**** PROVIDED INFORMATION

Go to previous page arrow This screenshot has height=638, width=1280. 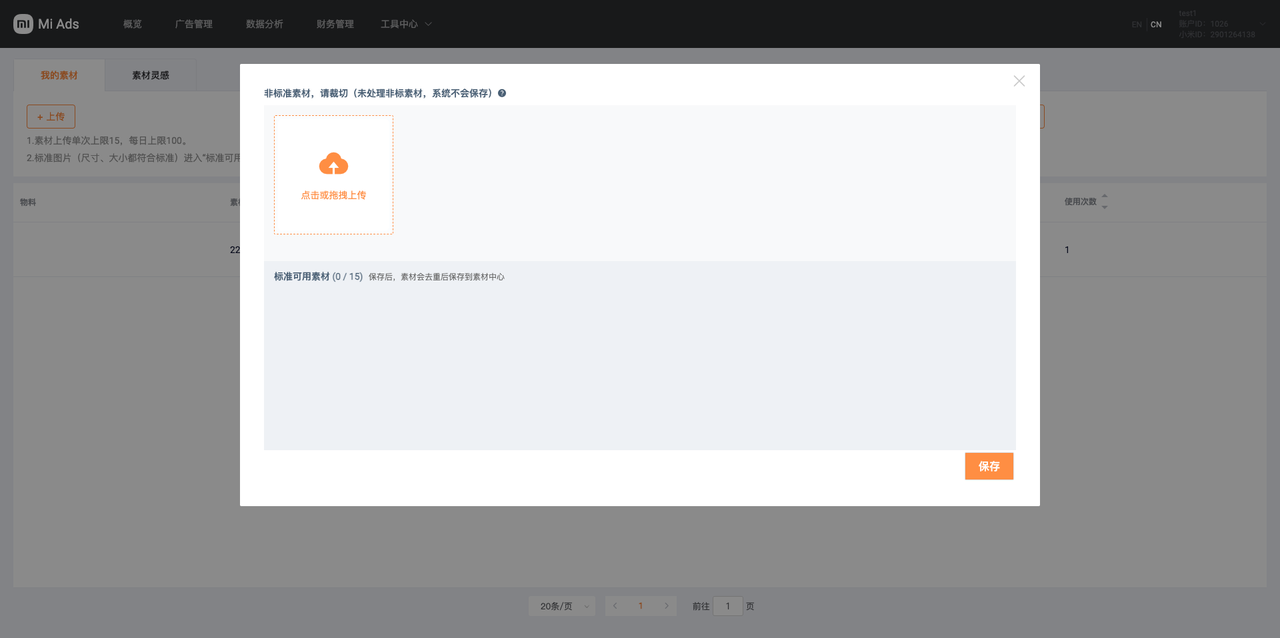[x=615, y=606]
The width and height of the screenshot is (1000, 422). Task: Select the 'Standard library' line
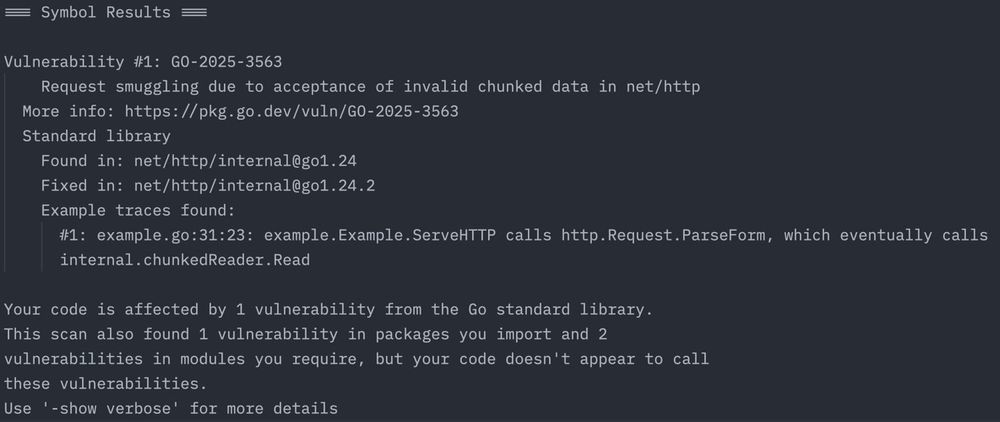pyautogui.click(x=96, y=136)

********
**** PROVIDED INFORMATION

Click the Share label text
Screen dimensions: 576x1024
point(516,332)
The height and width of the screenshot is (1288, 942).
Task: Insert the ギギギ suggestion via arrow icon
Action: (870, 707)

********

• REQUIREMENT: In the data above, start with the line containing "The width and" and go through the line containing "pyautogui.click(x=96, y=136)", switching "Select" to "Choose" and keeping everything else unchanged. Give back only those lines, without the pictures.

• WRITTEN RESPONSE:
The width and height of the screenshot is (1000, 422). Task: Choose the 'Standard library' line
pyautogui.click(x=96, y=136)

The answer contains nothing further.